We all knew we’d be seeing something like this soon. Well, now it’s here.

I am referring to a state legislative effort in California to address last year’s public nightmare involving the catastrophic breakdowns at Santa Anita Park. Last week, California General Assembly member Ash Kalra introduced Assembly Bill 2177 titled, “Equine Welfare and Safety in Horse Racing Act.”

It is a broad bill covering many facets of regulation within the parameters of its title.

There appears to be a strong appetite to address many important issues that the California Horse Racing Board (CHRB) either cannot address without enabling legislation or cannot make stricter requirements on even though they are within the CHRB’s purview.

With any legislation of this type, industry insiders’ initial focus is the answer to the question, “How does this affect me?”

My approach is different. In reviewing the legislation, my goal was to answer the following two general questions:

Is it fair, balanced, and doable, and does it serve the best interests of the horse and the horse racing industry?
Does it go too far?

Upon review, my answer to these questions are yes and yes.

Let me explain.

It is obvious that much thought and effort has gone into producing this legislation. In many ways, the bill mandates measures that will be transformative to the racing industry and that could serve as models for the ongoing national reform movement. As with most sweeping pieces of legislation, it has a few provisions that do not match the realities of the sport and could do immeasurable harm by making the sport not viable.

I’ll sort out which provisions of the bill fit each of these two categories. What you will see below is a partial list due to the scope of the bill. I’ve chosen only those few provisions that are truly transformative and those that are so ill conceived they could risk the future of California horse racing.

Transformative measures

The bill requires computerized tomography (CT) scanning equipment or a digital scanning equivalent to detect potential horse injuries be available on-site.
The bill requires that all medications dispensed on-site be limited to the least amount needed for the horse while staying at the racetrack. The bill would require CHRB to adopt regulations to require that the on-site central pharmacy has complete electronic recordkeeping to facilitate monitoring of veterinarian treatment and medications. The bill would prohibit private veterinarians from bringing medications to the track that are not dispensed at the on-site central pharmacy.

Commentary: There is no longer any doubt that many catastrophic breakdowns are the result of preexisting conditions. This has been demonstrated due to efforts of California’s world-class Equine Postmortem Program. Assuming this technology will identify at-risk horses and the costs are not prohibitive, availability of CT scanning equipment or a digital scanning equivalent should become widespread, if not mandated in each racing jurisdiction.

With regards to establishing a track pharmacy, this is, simply stated, a game changer. No doubt there will be many challenges in implementing a program that is so contrary to current industry practice. It will, however, do something the industry has been unable to accomplish: get its arms around racing’s drug culture. It will also finally change the business model of practicing veterinarians by disincentivizing the selling of drugs as payment for services. Veterinarians will have stricter medication rules and reporting requirements. And, if they are going to stay in business, veterinarians will have to utilize their education and experience in diagnosing potential issues with the long-term health of the horse as the primary consideration instead of the short-term financial interest of the owner and/or trainer.

Going too far

The bill would require that the license of a trainer with more than three violations of these medication requirements or the medication rules or regulations of any other state be suspended or revoked.
The CHRB shall suspend a trainer’s license following the death of a horse during racing or training, pending investigation by the CHRB.

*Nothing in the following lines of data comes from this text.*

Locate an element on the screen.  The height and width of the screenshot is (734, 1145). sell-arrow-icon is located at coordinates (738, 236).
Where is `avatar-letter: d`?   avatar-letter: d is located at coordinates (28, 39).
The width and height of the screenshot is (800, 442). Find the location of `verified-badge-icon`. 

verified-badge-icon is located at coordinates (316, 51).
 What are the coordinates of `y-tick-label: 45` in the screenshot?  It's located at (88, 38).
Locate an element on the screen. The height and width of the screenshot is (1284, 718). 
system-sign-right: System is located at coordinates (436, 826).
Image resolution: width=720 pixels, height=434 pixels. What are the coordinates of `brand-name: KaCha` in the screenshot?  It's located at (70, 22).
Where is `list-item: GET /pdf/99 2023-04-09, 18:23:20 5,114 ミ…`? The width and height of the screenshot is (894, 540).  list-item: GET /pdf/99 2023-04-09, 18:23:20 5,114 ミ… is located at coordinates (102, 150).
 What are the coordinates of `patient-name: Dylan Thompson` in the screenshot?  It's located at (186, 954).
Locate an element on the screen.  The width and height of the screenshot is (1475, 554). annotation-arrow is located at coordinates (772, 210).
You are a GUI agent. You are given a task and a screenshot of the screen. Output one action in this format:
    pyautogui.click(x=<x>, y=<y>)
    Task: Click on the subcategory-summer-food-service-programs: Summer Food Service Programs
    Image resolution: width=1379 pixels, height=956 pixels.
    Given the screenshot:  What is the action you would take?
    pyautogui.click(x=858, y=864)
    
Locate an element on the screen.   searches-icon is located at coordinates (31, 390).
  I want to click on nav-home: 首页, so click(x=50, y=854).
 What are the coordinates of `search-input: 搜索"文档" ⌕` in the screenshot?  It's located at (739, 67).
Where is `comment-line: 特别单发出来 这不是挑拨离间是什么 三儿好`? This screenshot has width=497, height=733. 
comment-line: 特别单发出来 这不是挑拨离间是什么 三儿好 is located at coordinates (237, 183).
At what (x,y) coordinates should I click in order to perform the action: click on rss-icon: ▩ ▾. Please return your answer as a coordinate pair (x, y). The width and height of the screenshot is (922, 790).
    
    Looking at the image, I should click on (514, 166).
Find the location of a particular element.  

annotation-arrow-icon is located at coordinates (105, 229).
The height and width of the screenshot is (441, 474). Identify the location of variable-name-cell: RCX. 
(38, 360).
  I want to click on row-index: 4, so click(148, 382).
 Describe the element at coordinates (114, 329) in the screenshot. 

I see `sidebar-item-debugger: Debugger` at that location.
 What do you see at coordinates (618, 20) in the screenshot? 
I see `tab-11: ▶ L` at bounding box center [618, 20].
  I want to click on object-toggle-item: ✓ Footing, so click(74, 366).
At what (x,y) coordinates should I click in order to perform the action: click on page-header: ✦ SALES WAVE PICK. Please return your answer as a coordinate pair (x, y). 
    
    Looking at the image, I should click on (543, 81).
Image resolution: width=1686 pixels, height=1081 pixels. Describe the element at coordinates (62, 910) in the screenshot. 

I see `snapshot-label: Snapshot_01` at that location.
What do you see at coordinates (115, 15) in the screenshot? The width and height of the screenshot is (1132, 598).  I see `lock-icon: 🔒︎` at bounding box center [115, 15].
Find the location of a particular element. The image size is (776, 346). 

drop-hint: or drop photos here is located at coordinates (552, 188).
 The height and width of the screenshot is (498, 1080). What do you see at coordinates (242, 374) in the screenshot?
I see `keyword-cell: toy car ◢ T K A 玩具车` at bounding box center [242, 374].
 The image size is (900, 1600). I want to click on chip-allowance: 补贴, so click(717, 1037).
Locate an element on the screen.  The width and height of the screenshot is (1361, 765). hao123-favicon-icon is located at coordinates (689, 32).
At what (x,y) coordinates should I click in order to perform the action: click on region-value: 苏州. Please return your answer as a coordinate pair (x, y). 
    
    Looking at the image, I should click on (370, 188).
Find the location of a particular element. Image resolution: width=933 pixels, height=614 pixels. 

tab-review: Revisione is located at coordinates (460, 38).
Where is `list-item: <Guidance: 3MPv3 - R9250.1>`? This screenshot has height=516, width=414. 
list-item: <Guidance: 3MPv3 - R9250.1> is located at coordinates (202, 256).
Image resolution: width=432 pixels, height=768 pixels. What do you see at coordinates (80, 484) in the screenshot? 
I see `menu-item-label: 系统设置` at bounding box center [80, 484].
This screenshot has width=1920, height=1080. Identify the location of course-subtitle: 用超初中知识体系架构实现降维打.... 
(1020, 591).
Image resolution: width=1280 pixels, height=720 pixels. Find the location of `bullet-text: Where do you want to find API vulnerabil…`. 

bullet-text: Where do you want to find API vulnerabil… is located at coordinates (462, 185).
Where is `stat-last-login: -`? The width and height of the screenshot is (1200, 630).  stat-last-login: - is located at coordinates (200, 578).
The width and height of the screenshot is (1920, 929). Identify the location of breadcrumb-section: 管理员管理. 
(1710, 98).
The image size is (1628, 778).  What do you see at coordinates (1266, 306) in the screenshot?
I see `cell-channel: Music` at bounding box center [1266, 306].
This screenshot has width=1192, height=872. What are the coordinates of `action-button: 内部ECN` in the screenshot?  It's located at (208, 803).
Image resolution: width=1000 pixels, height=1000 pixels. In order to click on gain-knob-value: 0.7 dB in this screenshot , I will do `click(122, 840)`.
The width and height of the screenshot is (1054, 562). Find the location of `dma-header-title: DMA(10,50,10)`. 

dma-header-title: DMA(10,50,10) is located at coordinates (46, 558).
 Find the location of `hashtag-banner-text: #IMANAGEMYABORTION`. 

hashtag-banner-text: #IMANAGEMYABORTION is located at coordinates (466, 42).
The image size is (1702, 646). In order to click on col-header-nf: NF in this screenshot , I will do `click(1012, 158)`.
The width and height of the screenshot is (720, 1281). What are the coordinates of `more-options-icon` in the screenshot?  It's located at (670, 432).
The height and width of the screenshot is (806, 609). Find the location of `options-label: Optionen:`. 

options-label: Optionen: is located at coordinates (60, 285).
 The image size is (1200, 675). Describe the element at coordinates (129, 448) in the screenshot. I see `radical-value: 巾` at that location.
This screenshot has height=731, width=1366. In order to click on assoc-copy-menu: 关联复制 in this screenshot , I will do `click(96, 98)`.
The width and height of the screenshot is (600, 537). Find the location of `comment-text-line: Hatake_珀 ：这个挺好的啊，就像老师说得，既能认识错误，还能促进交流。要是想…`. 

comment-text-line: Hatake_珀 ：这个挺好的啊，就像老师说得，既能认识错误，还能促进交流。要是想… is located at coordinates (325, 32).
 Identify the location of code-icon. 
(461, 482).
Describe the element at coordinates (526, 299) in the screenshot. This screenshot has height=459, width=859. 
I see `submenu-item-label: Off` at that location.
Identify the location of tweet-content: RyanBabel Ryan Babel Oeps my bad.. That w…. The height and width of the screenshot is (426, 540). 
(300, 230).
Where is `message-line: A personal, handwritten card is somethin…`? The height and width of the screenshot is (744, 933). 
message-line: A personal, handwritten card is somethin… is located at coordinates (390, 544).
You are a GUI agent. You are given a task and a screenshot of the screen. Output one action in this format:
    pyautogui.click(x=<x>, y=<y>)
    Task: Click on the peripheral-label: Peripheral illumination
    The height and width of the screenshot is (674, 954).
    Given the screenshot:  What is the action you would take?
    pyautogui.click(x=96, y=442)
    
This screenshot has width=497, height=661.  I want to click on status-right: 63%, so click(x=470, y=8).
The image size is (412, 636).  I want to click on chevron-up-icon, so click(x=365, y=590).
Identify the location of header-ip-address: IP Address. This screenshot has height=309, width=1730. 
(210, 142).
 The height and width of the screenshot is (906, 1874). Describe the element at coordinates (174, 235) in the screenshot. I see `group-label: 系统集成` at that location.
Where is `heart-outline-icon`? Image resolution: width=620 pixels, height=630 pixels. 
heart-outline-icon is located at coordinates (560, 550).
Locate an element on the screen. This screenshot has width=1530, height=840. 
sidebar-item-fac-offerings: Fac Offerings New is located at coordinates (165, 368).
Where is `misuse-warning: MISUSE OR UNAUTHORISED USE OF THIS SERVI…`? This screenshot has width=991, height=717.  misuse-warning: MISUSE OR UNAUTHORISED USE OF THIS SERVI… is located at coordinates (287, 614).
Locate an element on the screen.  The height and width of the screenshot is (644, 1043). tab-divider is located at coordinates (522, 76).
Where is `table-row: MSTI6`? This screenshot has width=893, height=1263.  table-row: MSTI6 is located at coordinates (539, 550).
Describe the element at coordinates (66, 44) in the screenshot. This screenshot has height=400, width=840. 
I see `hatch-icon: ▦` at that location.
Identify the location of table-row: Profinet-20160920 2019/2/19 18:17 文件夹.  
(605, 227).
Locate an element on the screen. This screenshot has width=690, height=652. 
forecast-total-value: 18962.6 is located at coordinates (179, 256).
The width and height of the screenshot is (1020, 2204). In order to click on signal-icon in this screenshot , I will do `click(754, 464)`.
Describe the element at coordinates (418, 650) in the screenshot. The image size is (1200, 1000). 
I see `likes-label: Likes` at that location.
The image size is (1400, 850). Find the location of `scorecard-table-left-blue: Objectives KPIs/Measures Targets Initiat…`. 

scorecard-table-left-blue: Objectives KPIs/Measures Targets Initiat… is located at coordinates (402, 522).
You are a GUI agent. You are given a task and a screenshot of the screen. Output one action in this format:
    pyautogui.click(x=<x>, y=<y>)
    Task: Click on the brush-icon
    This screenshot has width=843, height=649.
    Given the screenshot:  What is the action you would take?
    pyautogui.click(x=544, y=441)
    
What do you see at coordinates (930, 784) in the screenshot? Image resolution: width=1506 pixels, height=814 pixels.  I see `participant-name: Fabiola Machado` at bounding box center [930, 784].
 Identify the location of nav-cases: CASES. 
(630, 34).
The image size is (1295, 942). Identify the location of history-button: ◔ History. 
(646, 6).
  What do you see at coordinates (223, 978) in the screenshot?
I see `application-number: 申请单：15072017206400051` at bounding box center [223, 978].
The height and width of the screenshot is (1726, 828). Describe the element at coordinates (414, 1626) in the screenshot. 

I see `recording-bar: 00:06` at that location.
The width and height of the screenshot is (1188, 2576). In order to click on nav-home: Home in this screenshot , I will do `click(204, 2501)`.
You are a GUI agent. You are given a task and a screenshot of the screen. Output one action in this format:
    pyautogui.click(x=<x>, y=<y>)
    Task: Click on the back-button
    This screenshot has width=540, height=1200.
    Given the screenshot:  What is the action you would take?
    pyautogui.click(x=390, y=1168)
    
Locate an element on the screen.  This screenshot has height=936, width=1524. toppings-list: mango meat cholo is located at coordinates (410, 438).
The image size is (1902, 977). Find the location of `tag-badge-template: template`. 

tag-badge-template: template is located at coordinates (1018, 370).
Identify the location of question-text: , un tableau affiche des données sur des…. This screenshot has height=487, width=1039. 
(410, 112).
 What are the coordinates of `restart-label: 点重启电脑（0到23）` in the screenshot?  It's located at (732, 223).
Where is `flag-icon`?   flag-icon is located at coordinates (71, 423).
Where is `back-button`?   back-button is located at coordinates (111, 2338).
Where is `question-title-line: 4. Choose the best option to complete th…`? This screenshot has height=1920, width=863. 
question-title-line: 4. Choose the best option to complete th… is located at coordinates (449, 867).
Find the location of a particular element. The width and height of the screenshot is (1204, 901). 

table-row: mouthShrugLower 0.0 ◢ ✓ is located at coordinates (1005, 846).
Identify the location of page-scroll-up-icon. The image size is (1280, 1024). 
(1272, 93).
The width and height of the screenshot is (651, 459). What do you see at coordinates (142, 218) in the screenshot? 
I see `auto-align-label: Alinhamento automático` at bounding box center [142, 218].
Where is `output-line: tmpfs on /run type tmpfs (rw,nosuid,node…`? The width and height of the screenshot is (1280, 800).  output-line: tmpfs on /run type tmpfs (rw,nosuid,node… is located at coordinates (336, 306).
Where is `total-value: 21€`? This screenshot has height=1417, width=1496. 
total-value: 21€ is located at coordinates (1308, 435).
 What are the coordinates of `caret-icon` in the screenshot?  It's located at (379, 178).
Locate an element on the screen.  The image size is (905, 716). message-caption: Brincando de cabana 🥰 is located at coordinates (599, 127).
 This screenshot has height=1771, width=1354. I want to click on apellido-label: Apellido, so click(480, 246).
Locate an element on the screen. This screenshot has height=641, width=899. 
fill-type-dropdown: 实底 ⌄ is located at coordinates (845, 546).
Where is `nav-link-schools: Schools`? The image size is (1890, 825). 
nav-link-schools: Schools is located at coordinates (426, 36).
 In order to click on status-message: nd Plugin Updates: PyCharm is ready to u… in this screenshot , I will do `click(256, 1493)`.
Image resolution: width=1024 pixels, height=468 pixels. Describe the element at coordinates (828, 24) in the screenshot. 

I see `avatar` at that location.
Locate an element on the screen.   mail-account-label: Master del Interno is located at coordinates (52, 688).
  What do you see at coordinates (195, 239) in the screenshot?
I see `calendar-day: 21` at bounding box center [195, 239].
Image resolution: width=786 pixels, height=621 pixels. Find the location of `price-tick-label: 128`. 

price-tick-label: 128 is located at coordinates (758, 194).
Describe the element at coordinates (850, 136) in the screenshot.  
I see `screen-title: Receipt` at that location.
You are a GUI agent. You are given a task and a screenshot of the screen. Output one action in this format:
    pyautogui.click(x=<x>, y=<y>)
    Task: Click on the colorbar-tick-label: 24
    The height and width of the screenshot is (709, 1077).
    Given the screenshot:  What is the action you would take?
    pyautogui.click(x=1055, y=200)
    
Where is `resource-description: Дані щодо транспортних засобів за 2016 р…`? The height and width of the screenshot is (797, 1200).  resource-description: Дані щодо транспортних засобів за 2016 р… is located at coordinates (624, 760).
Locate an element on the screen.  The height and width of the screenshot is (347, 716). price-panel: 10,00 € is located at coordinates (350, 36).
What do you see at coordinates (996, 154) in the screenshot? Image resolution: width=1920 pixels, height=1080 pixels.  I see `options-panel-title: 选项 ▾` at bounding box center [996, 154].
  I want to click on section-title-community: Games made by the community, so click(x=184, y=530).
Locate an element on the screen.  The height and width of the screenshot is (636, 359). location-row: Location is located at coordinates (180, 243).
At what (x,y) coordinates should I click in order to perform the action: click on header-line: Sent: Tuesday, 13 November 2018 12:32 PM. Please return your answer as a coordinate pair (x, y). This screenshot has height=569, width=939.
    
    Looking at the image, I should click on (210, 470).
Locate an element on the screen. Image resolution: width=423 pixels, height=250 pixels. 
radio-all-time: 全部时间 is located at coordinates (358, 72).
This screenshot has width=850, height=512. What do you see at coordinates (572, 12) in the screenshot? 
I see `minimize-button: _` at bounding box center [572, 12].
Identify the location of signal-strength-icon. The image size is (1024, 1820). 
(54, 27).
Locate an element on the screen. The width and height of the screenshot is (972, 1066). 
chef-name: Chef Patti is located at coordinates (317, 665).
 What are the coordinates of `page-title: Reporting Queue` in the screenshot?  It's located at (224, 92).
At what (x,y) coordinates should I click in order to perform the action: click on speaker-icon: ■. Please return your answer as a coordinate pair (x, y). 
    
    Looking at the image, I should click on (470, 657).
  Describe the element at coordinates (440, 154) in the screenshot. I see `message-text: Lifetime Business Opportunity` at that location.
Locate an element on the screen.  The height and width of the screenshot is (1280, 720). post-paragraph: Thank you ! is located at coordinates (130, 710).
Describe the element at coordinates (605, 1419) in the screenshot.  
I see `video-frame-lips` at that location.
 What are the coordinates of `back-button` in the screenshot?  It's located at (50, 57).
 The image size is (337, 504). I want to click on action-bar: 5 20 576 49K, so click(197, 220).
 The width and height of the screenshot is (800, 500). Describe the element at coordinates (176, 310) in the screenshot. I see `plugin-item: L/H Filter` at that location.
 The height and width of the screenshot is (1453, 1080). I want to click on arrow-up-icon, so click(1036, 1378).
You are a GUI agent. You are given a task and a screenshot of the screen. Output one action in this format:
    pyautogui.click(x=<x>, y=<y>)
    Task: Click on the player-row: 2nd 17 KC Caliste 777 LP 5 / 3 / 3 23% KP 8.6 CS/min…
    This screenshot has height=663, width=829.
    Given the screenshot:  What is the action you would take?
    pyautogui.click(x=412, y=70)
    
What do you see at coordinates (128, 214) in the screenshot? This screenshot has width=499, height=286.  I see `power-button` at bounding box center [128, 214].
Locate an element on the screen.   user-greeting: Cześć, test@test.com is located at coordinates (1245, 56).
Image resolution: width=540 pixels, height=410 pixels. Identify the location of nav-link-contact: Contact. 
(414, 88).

Commentary: A three-strikes-and-you’re-out rule might make a catchy slogan, but make no mistake, the impracticality of such a provision could end racing in California. Or, for that matter, any state that would adopt such a provision. I will concede that, should the balance of reforms in the bill be adopted, there would likely be a substantial decline of equine drug infractions. Notwithstanding such declines, accidental, inadvertent, and inexplicable drug findings would still occur. Simply stated, few trainers would risk their livelihood racing in a state that had such an unrealistic view of inadvertent drug infractions. This provision would likely cause most owners and trainers to leave California with no hope of attracting others to replace the expatriates.

Another provision that is unrealistically punitive is suspending the trainer after the death of a horse pending review. It is very uncommon for a trainer to have any reasonable foresight as to a possible catastrophic injury. It has been demonstrated, time and time again, that after review of postmortem records, trainers are not held liable for the accidental death of their horse. Knowing that, why would we now suspend him or her when we have no reasonable expectation that the suspension would be justified? Such a summary suspension should be limited to the occasions when regulators have evidence of neglect or malfeasance. As with the three-strikes-and-you’re-out provision, a rule that automatically suspends a trainer pending review would cause an unnecessary and irreversible exodus of horsemen out of California.

Former Indiana Horse Racing Commission executive director Joe Gorajec is a consultant whose clients include Horse Racing Reform, an industry initiative led by The Jockey Club and Thoroughbred Owners and Breeders Association.